Faced by the burgeoning shale oil and gas industry in the US, Saudi Arabia kicked off with a price war to protect their oil market dominance.

Then, the Chinese dragon, whose appetite for coal, oil, copper and iron could not be assuaged, faced falling industrial output, stock market volatility and currency gyrations. With the dragon seriously off its food, the soaring commodity supercycle has been brought to a juddering halt.

Confusion over the timing trajectory of US interest rates has not helped.

For Australia and emerging market commodity suppliers reliant on exporting commodities, the consequences are dire. These countries are not only experiencing plunging incomes but, like falling dominoes, billions of dollars of investment in the development of resources have been shelved.
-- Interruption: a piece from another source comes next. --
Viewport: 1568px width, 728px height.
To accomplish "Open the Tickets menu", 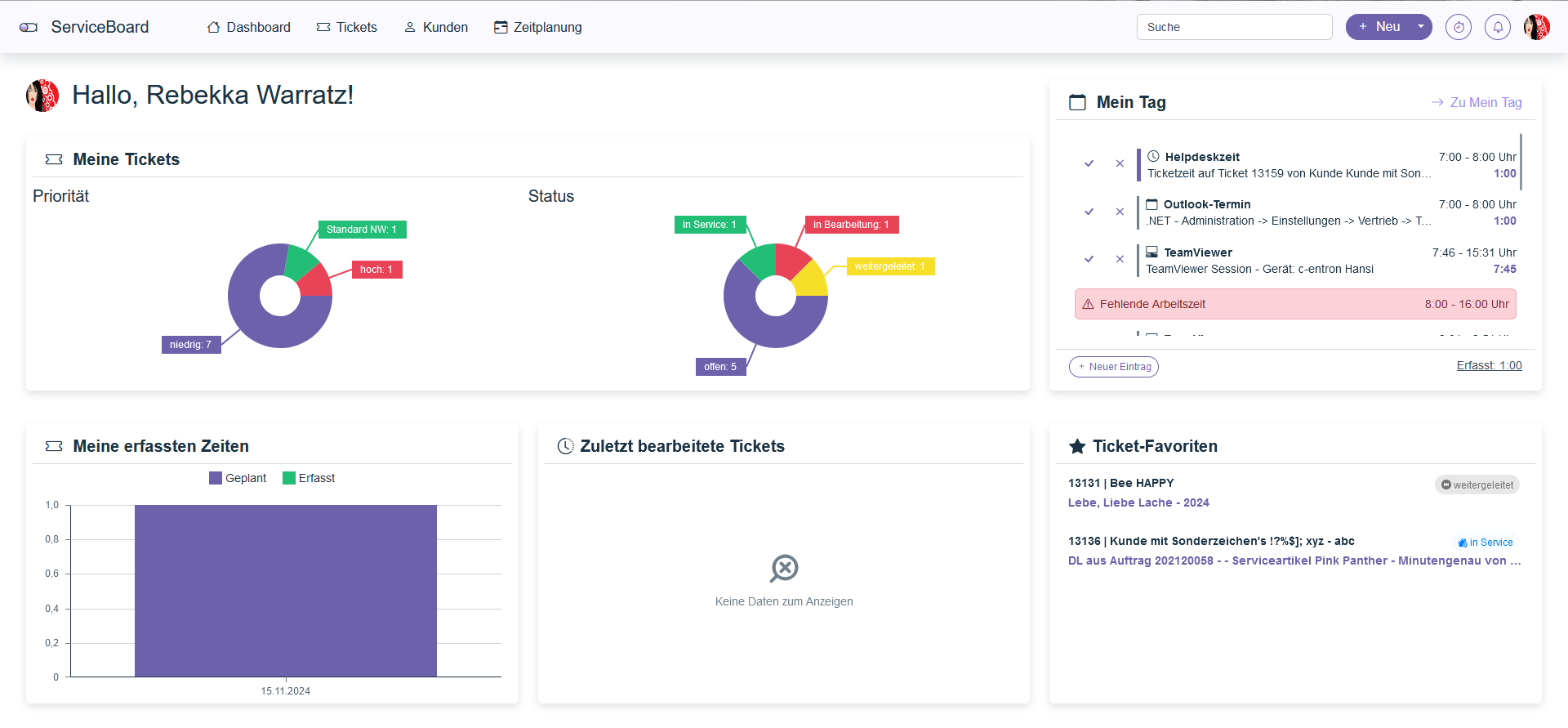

Commodity trader Glencore, is the miner’s canary struggling for breath: as a commodity price taker its deep immersion in the toxic gasses of commodity price free fall has necessitated panic asset sales.

Value Added

One heap of iron ore is identical to the next heap – in economic terms that is why commodities are commodities. However, some firms, while not immune from collapsing commodity prices, are insulated against the price shocks.

These producers have a value-added marketing strategy: they are price makers, not price takers. By meeting customers’ individual needs for commodity quality and mix, just-in-time delivery and financing, they transform bog standard commodity sales into bespoke services contracts.

Words As Commodities

Words are commodities when they are churned without an appreciation of their underlying values: when they are debased as a means to an end with their intrinsic qualities ignored.

Commodities are simple, but have potential. Words are de-commoditised when a writer embraces a written piece as a coherent whole: value is added to iron ore when it is envisaged of as a car or a ship. It the same with words.

At FinanceWriter we look at the thought leadership articles, annual reports, speeches and case studies that we compose as a cohesive flow of words so as to create articles, documents and reports that are integrated, paced, coherent and consistent.

Commoditised creativity: a contradiction in terms.

By de-commoditising words we take the opportunity to refine the readers' engagement with, and their understanding of, what they are reading. We seek to use words in subtle ways; weighing them up, balancing them, creating a “tone of voice” that reflects the character, the messaging and the brand of those for whom the piece is being written. And while we select words to reinforce the values embodied in our clients’ brands by underwriting their verbal branding strategy, we also seek to provoke thoughtfulness and discernment as well as adding authority to what is being written.

At FinanceWriter we avoid the mistake of adding value by increasing complexity. We seek integrate ideas into a stream to make them clear, logical and accessible. But above all, what we write must make sense.

In financial writing in particular the writer needs to keep it simple. But the writer needs to know their audience, for example whether it is a professional or retail readership, a group of fund managers or of bankers. That way the writer can rely on some assumed knowledge; they don’t have to spell out every minute detail or they risk “talking down” to their readers. After all IKEA self-build instructions don’t spell out what a screwdriver is to their DIY enthusiasts!

In poetry not everything is explicit. Poetry works by implication, by what is suggested in a coherent whole. As a poet might have said, “It’s not what you say, but the way that you say it.”